PREGUNTA. Así pues, ¿juega usted al bingo?
RESPUESTA. Juego al bingo. Llegué al bingo por casualidad, porque, aunque parece raro, hay muchos jugadores de bridge que van al bingo. Un día fui con un grupo de bridgistas y me pareció que era muy aburrido, porque no tienes ninguna iniciativa. Volví otro día y otro y me enganché. El bingo tiene algunas grandes cualidades; una es que conoces gente muy dispar, otra es que juegas a la hora que te dé la gana y otra que juegas sola, no con un partner que se te enfada y te riñe, como en el bridge.
P. ¿Es consciente de la sorpresa que supone el que alguien como usted, que ha dedicado su vida a los libros, se dedique a un juego en el que además la cabeza interviene poco?
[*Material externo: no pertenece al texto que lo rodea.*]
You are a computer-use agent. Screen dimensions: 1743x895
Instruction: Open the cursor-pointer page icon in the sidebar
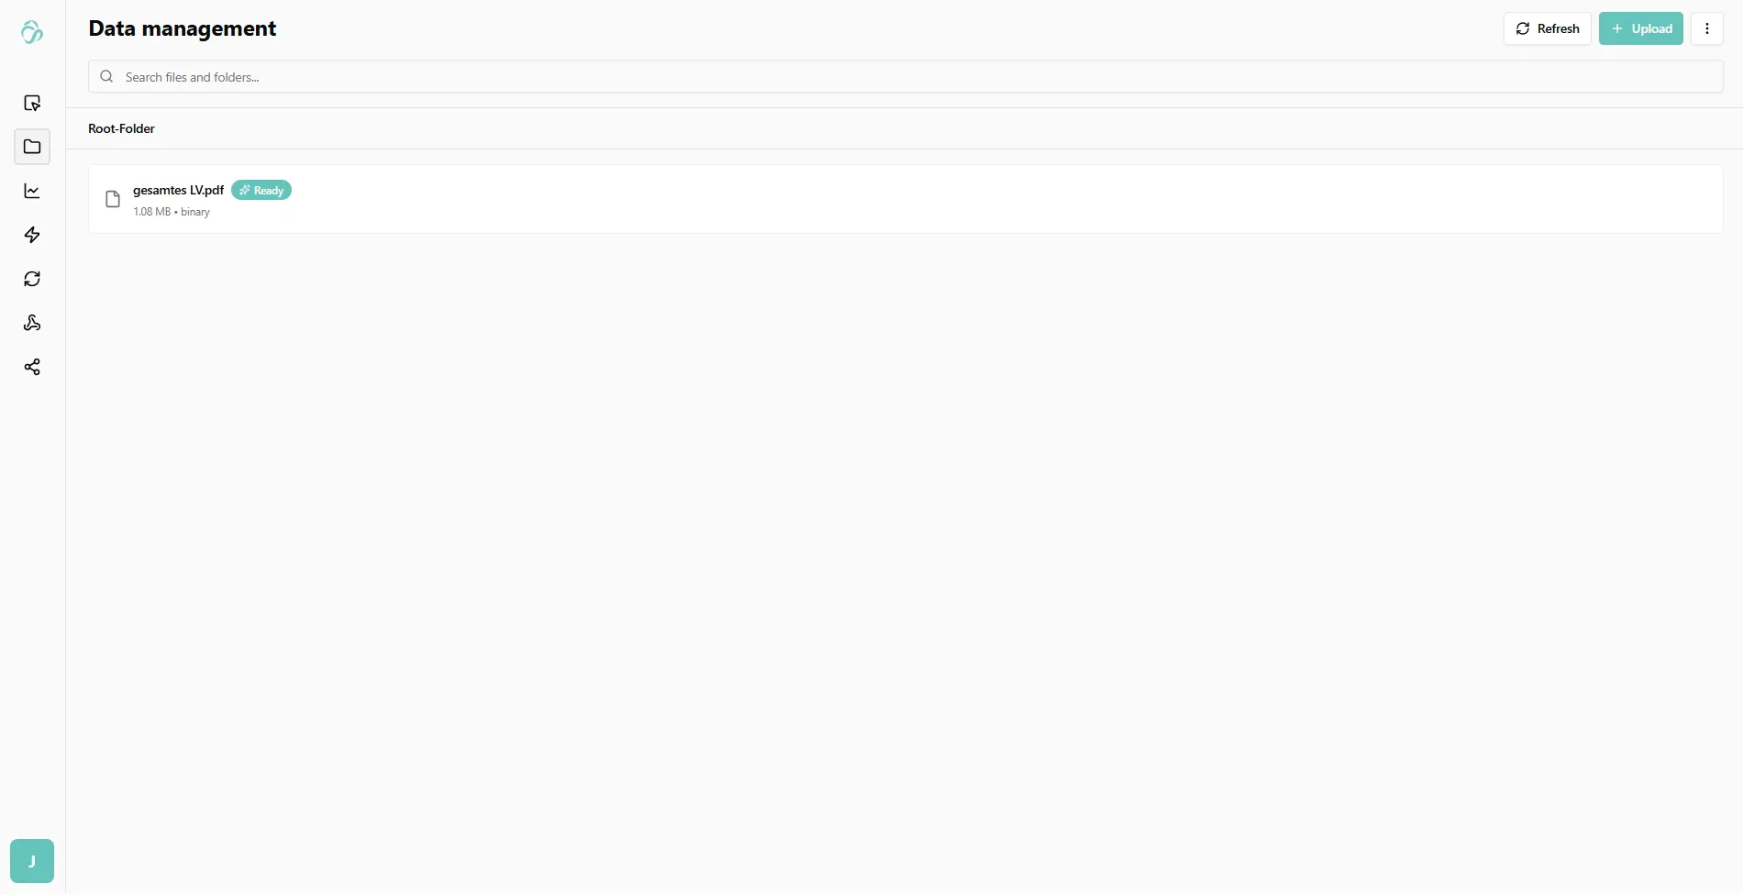coord(32,103)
R. El día que me fui de la cena en la que me daban el Premio Herralde para ir al bingo no lo podían creer, creían que bromeaba. Un bingo es un sitio al que una mujer puede ir sola a las cuatro de la mañana, que hay muy pocos. Y puedes ir pensando bastante en tus cosas. Luego está la emoción del azar. Soy muy jugadora, me divierte el puro azar.
P. ¿Y del bingo concretamente, qué es lo que le engancha?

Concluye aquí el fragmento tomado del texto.